Sabiendo como es él, se llevará varias semanas con el carácter cambiado y nos hará sentir cómo el frío corretea por sus paredes, hasta que de nuevo volvamos a caminar juntos por los senderos de la memoria, cogiditos de la mano, cuando mi amigo Caña venga a casa a hablar de cofradías.  

Y será entonces cuando le cuente que salí a la calle anudándome al cuello mis mejores galas, pero con el alma despojada de hábitos para sentirte cerca de mí.

Que correteé por encima de las agujas del tiempo para que los años y el cansancio se perdieran entre segundos muertos, pero mis huellas empiezan a hundirse cada vez con más facilidad cuando tengo que esperarte por San Marcos.

Que me puse nervioso cuando me enteré aquella tarde que saldrías a la calle, a pesar del agua, en contra del viento y aliándote con el frío, demostrando que los partes de la ilusión solo los manejas Tú al antojo de tu vela, ese resquicio de barcos que ya no navegan.

Pero también le contaré que me ha faltado regresar a casa oliendo a incienso; que no me duelen los zapatos de andar para atrás ni el cuello de buscar tus clavos; que no tengo olores correteando por mis palabras, que tengo que pedir cita de nuevo para escuchar tu amargura ante mi delirio apuñalado, y que el único lugar del mundo donde se produce el milagro del silencio susurrado me lo han robado este año cuando no quisiste morir por calle Gaitán.

Y me ha faltado paciencia, serenidad, tranquilidad, tiempo para ir a rezarte tras unos varales, momentos para que me descuadres el alma tras un izquierdo, instantes que sólo Tú eres capaz de regalarme cuando esquivamos nuestras culpas.
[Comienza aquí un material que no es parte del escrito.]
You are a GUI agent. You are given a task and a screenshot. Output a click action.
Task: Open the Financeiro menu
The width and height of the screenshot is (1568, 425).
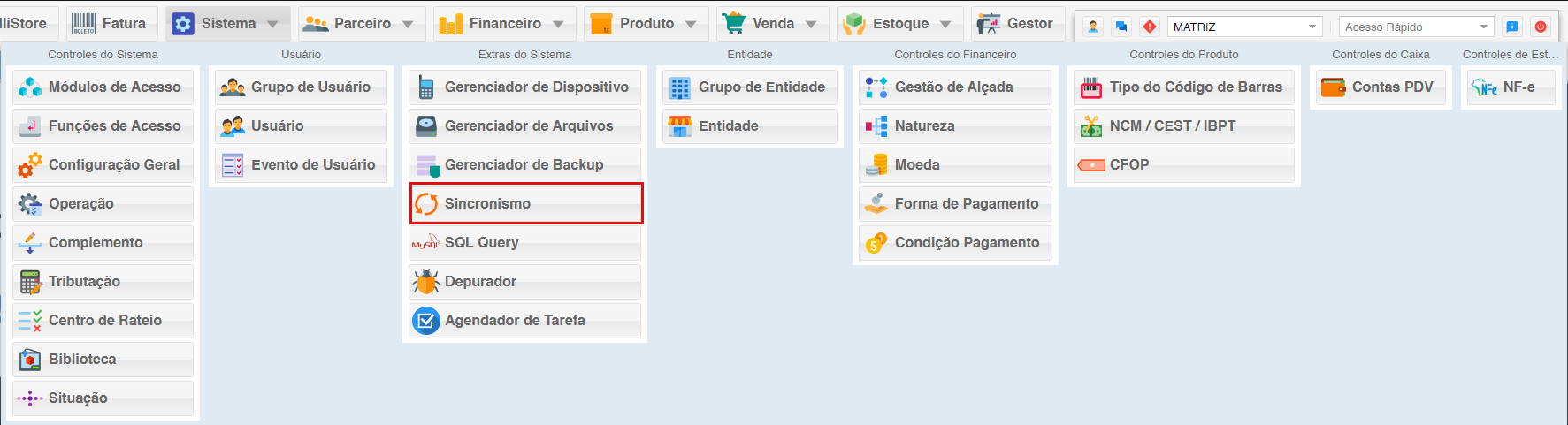(x=505, y=24)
Y sobre todo, le contaré a mi salón – y a quien quiera escucharme-, que me ha faltado ir a buscarte, caído de San Lucas, reguero de promesas y amistades quebradas, pero tú sabes mejor que nadie que guardar silencio es la opción más libre de gritar lo que uno siente; te tuve demasiado cerca para que fuera real, te disfruté de manera tan real que tuve la sensación de que todo, absolutamente todo, fue un sueño.